Wednesday, May 12, 1999

‘Baywatch’ executives
meet neighbors at
Haleiwa surf center

By Harold Morse


Producers of "Baywatch Hawaii" made a splash with new neighbors in Haleiwa last night when they pledged to work in partnership with the community immediately.

The show must be centered around a headquarters and last night's meeting place fills the bill, said Greg Bonann, "Baywatch" executive producer.

An overflow crowd of perhaps 150 packed the surf center at Haleiwa Alii Beach Park for an information meeting put on by the North Shore Neighborhood Board and elected North Shore leaders.

Plans are to build a television studio above John Kalili Surf Center for the show to work out of, Bonann said.

"We're here because the people want us here. We want to be where we're wanted. It's hard enough -- without being wanted," Bonann said. "It's been really a great effort, and we want to make you proud. ... We want to make a show you're all proud of."

The surf center will be a movie facility on top and functioning lifeguard facility on the bottom, Bonann said. "First and foremost is the safety of the public. I'm a lifeguard. Many of the people who will work on this show are lifeguards."

Frank Conway, unit production manager, said work on the set will probably start Monday.

Although the show needs working space, it will try hard not to disrupt beach activities, he said. "We're going to help you guys help us stay here and be here awhile."

"We hope we're here another nine years," said Bonann.

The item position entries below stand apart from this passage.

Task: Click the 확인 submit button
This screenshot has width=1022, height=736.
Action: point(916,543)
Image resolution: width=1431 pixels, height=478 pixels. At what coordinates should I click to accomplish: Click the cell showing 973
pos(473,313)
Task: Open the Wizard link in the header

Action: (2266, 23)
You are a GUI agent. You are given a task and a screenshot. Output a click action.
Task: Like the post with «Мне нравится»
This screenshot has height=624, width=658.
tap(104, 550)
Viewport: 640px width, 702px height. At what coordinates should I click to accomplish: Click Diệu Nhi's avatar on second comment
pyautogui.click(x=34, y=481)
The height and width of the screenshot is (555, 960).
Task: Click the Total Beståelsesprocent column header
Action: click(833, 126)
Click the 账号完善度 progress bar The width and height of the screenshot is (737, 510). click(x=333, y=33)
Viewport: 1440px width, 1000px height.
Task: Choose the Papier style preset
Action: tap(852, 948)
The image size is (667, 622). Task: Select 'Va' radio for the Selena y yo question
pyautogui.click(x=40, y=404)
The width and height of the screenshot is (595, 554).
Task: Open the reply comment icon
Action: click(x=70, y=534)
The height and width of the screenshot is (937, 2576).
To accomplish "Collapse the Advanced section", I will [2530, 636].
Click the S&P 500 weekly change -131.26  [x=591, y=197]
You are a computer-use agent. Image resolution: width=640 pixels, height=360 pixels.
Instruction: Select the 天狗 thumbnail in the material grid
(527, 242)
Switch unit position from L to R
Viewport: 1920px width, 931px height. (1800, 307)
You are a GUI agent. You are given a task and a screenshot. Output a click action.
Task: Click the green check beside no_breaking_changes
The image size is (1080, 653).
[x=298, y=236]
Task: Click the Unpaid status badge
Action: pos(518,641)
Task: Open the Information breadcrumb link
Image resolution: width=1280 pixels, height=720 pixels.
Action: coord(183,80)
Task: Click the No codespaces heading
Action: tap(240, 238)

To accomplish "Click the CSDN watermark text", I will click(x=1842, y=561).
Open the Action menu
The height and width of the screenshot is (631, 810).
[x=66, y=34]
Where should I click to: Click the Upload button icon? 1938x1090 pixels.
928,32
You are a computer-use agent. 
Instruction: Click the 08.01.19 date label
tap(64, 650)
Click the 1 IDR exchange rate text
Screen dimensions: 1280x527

That's how long the production continued in Los Angeles, he said.

Bonann said he is in his 30th year as a Los Angeles lifeguard and still works. Lifeguards tell him what they like and don't like about "Baywatch," which has a lifesaving theme, he said. "I consider those guys the heart and soul of what this show is about."

"Baywatch" had gone as far as it could in Los Angeles, he said. "We had to go somewhere location intensive that would get us into kind of a new lifeguard world."

Renee Confair, "Baywatch" location manager, said the show will need parking as it may have 40 to 70 people working at one time. But only critically needed vehicles will be parked nearby, she said.

The show will employ some Hawaii people, including technicians, said Howard Grigsby, production executive for Pearson Television, which owns "Baywatch." The production must be done right with skilled people, he said.

The first Hawaii episode will begin shooting about July 12, Bonann said. The season will be 22 shows in about 22 weeks. The first Hawaii episode will be viewed the week of Sept. 20, he said.

Ken Nichols, owner of North Shore Diving Headquarters, said he hopes having a billion people a week see Haleiwa on television won't bring unwanted development.

"The world is going to be looking at our little corner of the planet," he said. "I know the feeding frenzy is starting to occur here."